Handles 14 and 15 are connected at angles to their respective levers. Each handle angles forwardly at an angle of about 125°, designated by numeral 92, and downwardly at an angle of about 60°, designated by numeral 93, with respect to the lever. In other words, with respect to the levers, the handles are offset toward plane 18 by an angle of about 55°. With respect to the angle of orientation of the levers in a vertical plane, the handles are angled downwardly about 30°. The angles are shown most clearly in FIGS. 2 and 4. The angles of the handles couple natural grasping positions for the hands to the diverging planes, thereby enabling motive force to be applied through a pulldown motion in diverging planes that more naturally accommodate the musculoskeletal structure of a human being.
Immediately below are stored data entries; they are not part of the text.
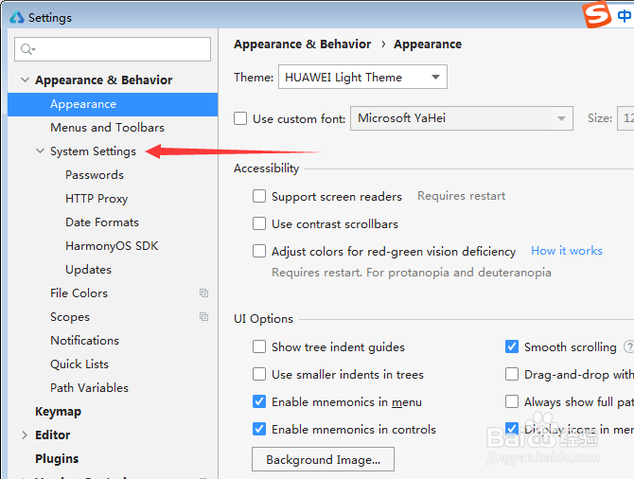Select HTTP Proxy settings page
The height and width of the screenshot is (479, 634).
pos(97,199)
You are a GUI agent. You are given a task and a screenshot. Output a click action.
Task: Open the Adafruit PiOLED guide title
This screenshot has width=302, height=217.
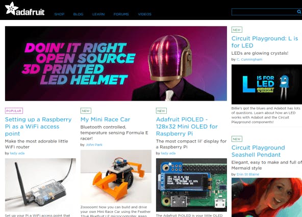point(187,127)
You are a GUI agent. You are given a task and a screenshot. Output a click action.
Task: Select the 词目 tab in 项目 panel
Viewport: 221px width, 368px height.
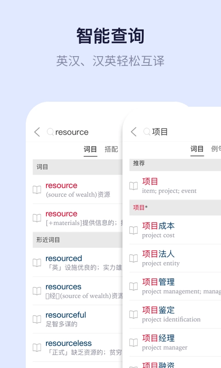tap(197, 149)
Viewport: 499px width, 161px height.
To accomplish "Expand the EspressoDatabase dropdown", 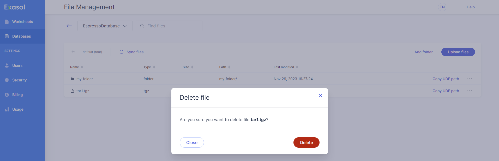I will click(105, 26).
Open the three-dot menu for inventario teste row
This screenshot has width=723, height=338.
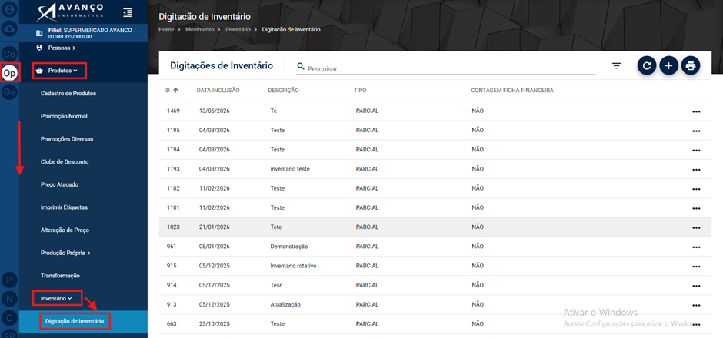pos(696,170)
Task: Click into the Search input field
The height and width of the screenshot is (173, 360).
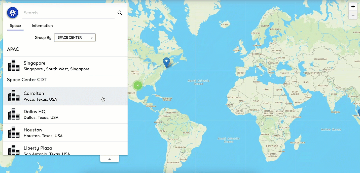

Compared to the prior pullover exercise machine where the planes of movement were parallel with respect to a central vertical plane and shoulder pivot points were fixed in order to accommodate movement in these parallel planes, frame 11 enables a person to perform a pulldown exercise, either simultaneously with both arms or independently, in a manner which does not place unnecessary stress upon joints associated with this muscle group. Moreover, as a further advantage over that the cam and chain pullover machine and a lever type pulldown machine, this machine 10 not only accommodates more natural orientation of the body, but also permits natural pulldown exercise of one arm at a time, a feature that is particularly desirable for rehabilitation.
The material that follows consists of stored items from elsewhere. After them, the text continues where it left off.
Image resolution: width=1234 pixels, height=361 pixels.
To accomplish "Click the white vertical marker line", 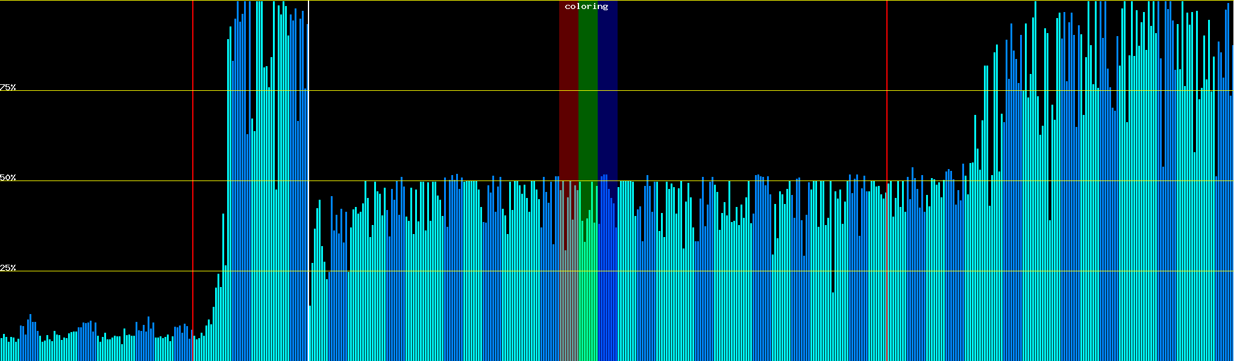I will tap(309, 150).
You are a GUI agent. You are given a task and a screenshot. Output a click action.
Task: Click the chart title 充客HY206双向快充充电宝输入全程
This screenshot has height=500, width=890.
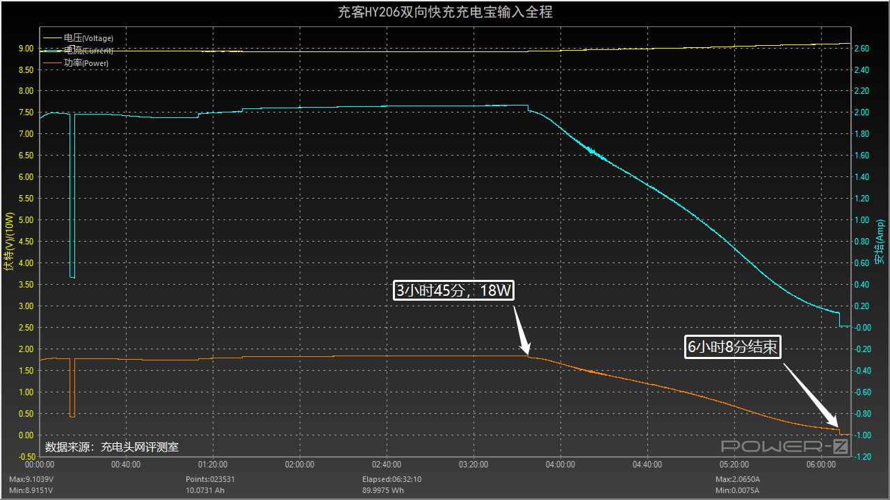point(445,12)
FIG. 4 shows that the pivot points are approximately 51" above the vertical surface that supports the machine 10. This distance is designated by numeral 81. FIG. 4 also shows that length 78 of lever arm 12 is upwardly angled at about a 30° angle, an angle designated by numeral 79. Section 78 is about 26" in length. Handle 14 is upwardly angled with respect to the tip of section 78 at an angle of about 60°, numeral 93. In other words, it is offset from the angle of the length 78 by a downward angle of about 30°. The straight portion of the handle 14 is preferably about 7".
While I have described a preferred embodiment of this invention, it is to be understood that the invention is not limited thereby and that in light of the present disclosure of the invention, various other alternative embodiments will be apparent to a person skilled in the art. For instance, the structural orientation of some parts of the frame 11 is not critical, so long as the positioning of the seat 16 and support 17 with respect to the location of the pivot points and the lever arm and handle lengths and angles is maintained. Additionally, while the particular angles shown are considered to be optimum at this point in time, based upon feedback from those involved in strength training, it is entirely possible that some further refinements may evolve. Accordingly, it is to be understood that changes may be made without departing from the scope of the invention as particularly set forth and claimed.